記事によると、今、我々が常識だと考えているうなぎは産卵のために海へ下るという行為も
実に100年ほど前までは知られていなかったそうです。
もっとも、うなぎ自体は日本でも平安時代から食べられていた事を示す和歌が残っている
というのですから、それ以前から食べていたと考えるのが妥当でしょう。
そういった意味では身近なものではあったはずなのです。
いま、我々が口にするほとんどのものが養殖されたものでありますが、
あれは完全な養殖ではありません。
海でうなぎの稚魚であるシラスうなぎを採取し、それを育てる「蓄養」
と呼ばれるもので、種から作っているのではないのです。
最近になって分かったことは、うなぎの産卵場所ははるか南の海、グアムの近くだそうです。
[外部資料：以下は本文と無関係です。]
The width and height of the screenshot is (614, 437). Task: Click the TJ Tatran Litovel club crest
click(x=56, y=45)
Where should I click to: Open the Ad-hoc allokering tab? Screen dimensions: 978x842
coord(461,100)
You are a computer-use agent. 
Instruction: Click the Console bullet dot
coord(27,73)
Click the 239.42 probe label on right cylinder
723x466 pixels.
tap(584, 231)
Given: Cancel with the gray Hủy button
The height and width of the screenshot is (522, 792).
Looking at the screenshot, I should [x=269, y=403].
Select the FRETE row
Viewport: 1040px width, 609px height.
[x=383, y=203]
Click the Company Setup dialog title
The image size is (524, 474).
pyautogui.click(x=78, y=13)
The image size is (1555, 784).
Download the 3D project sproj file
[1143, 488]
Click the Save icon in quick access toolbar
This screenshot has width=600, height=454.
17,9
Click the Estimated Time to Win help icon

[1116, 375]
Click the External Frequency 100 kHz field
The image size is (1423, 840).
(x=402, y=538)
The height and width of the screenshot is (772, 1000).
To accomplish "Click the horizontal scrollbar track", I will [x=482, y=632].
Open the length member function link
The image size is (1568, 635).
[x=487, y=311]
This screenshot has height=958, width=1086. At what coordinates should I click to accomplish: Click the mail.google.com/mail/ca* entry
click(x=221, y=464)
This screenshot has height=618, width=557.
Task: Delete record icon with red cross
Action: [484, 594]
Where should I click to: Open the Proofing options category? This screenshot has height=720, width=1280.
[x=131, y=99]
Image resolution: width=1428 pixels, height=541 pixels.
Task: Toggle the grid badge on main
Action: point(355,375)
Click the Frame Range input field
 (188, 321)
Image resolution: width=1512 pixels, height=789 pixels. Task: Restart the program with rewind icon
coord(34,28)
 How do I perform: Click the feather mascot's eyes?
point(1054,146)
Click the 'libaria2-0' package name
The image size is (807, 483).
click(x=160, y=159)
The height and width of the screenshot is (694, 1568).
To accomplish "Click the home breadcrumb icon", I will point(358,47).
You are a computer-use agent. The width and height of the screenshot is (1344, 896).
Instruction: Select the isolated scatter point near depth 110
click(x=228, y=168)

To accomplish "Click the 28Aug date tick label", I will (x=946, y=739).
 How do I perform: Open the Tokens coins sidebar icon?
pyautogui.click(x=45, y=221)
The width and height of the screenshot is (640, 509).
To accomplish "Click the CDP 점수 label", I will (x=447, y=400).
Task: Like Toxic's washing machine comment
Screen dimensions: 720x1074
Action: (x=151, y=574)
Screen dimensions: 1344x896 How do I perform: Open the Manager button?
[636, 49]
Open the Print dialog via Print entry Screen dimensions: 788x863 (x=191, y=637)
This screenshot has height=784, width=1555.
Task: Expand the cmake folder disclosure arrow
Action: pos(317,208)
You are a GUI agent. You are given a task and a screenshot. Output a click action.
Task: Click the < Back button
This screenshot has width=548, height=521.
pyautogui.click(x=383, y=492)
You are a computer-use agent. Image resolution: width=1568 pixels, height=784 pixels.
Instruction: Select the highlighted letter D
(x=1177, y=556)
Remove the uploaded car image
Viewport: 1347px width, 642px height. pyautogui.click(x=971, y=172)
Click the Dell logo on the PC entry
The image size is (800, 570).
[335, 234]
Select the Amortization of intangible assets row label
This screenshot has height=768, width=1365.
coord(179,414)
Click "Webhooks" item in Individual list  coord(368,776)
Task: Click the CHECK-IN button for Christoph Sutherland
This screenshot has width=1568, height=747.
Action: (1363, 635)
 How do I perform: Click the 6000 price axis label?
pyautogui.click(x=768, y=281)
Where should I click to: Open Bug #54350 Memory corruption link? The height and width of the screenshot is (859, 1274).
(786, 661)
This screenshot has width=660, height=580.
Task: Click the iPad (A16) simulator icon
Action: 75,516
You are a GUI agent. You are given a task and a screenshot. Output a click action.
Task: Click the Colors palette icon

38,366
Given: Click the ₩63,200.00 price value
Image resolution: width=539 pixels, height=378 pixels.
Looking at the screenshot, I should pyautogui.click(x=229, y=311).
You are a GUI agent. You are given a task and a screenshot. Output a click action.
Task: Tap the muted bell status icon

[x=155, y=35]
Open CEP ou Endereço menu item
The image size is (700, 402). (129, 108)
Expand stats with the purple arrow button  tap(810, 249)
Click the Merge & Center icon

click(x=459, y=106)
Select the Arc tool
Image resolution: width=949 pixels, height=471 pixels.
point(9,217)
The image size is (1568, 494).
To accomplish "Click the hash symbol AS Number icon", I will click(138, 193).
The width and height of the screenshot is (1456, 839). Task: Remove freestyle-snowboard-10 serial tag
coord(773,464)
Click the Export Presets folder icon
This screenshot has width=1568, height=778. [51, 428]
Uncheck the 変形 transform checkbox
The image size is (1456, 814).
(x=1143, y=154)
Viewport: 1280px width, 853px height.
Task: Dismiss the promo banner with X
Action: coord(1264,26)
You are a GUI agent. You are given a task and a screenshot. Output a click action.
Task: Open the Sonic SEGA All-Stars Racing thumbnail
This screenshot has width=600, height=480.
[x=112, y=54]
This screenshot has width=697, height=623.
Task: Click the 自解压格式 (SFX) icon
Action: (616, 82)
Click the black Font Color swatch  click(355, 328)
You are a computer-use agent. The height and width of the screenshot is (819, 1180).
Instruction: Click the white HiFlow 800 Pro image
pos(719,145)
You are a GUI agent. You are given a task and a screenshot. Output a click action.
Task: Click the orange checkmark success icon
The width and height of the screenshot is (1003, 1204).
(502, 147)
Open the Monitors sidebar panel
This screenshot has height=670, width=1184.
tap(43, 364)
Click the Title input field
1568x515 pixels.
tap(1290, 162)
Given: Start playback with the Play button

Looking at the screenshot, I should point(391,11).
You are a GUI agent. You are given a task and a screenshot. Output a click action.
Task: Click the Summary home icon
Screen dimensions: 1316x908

日本の海から旅立ち、さらに泳ぎつづけて、遠い南の海で産卵をするというのです。
そんな不思議な魚、他にはいないですよね!
謎がなかなか解けなかった理由に、うなぎの生まれたての状態である「レプトファルス」
という状態のものが小さく、さらにそれを採取する場所が

あまりに広い海であるということが原因だったようです。
闇雲に広い海に網を下ろしたところで、数ミリしかない生物をすくえる可能性なんて、
ほとんどゼロに近いでしょうから、納得です。
さらに、南の海で産卵するためでしょう。我々料理人もうなぎのお腹に精巣や卵巣といった
生殖器を見たことが無いのです。それは養殖のものも一緒です。
日本にいる間は全く産卵とは無縁なんですね。
日本人が大好きなうなぎですが、ここのところ絶滅まで危惧されているようで、
さらにヨーロッパ種や台湾種なども少なくなってきているとの悲しい知らせ。
何とかたくさんうなぎが取れたり、作れたりする日がこないものだろうか・・・
今年の丑の日は7月30日です。